Freedom, Reason, and Tradition

“Freedom, Reason, and Tradition.” Ethics 68 (1958).

Excerpt:

“Though freedom is not a state of nature but an artifact of civilization, it did not arise as a result of design. The institutions of freedom, like all that freedom has created, were not established because people foresaw the benefits they would bring. But once its advantages were recognized, efforts commenced to perfect and extend the reign of freedom and, for that purpose, to learn how a free society worked. This development of a theory of liberty took place mainly in the eighteenth century and began in two countries — of which one knew liberty and the other did not — England and France.

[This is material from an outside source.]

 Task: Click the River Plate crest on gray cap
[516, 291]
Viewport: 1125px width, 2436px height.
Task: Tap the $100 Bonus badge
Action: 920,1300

As a result, we have to the present day two different traditions in the theory of liberty: one empirical and unsystematic, the other speculative and rationalist — the first based on an interpretation of traditions and institutions which had spontaneously grown up and were but imperfectly understood, the second aiming at the construction of a utopia which has often been tried but never worked. Nevertheless, it has been the rationalist, plausible, and apparently logical argument of the French tradition with its flattering assumptions about the unlimited powers of human reason, which has progressively gained influence; while the less articulate and less explicit tradition on which English freedom was based has been on the decline. As a result, the political conceptions of the French Age of Reason are today erroneously regarded as representative of the eighteenth century in general.”